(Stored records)
########
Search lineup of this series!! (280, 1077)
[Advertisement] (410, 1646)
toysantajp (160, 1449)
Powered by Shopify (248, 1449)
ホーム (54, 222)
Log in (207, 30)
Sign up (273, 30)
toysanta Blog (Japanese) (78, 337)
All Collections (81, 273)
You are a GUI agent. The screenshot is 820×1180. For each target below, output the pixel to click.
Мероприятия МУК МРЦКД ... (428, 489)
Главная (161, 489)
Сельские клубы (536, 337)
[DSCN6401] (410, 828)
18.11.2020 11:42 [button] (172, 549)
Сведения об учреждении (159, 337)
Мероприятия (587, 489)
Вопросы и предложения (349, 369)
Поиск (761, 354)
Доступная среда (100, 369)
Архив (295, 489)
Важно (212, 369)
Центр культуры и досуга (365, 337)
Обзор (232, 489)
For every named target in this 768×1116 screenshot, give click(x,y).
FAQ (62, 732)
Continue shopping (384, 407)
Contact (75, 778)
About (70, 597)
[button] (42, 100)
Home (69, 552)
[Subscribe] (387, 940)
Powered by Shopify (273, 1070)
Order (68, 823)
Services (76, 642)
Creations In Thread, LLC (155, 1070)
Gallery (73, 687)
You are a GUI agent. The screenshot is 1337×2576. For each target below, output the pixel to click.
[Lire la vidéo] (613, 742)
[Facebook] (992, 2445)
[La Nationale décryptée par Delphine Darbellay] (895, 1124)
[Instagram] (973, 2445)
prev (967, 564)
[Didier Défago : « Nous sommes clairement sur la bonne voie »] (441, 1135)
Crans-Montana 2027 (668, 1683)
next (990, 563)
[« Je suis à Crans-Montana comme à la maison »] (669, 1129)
########
● Instructions to follow
From the line containing "You are a GUI agent. The screenshot is 1337×2576." through the last line of the records, output each line exactly and nothing more.

● Exercise answer
You are a GUI agent. The screenshot is 1337×2576. For each target below, output the pixel to click.
[Lire la vidéo] (613, 742)
[Facebook] (992, 2445)
[La Nationale décryptée par Delphine Darbellay] (895, 1124)
[Instagram] (973, 2445)
prev (967, 564)
[Didier Défago : « Nous sommes clairement sur la bonne voie »] (441, 1135)
Crans-Montana 2027 (668, 1683)
next (990, 563)
[« Je suis à Crans-Montana comme à la maison »] (669, 1129)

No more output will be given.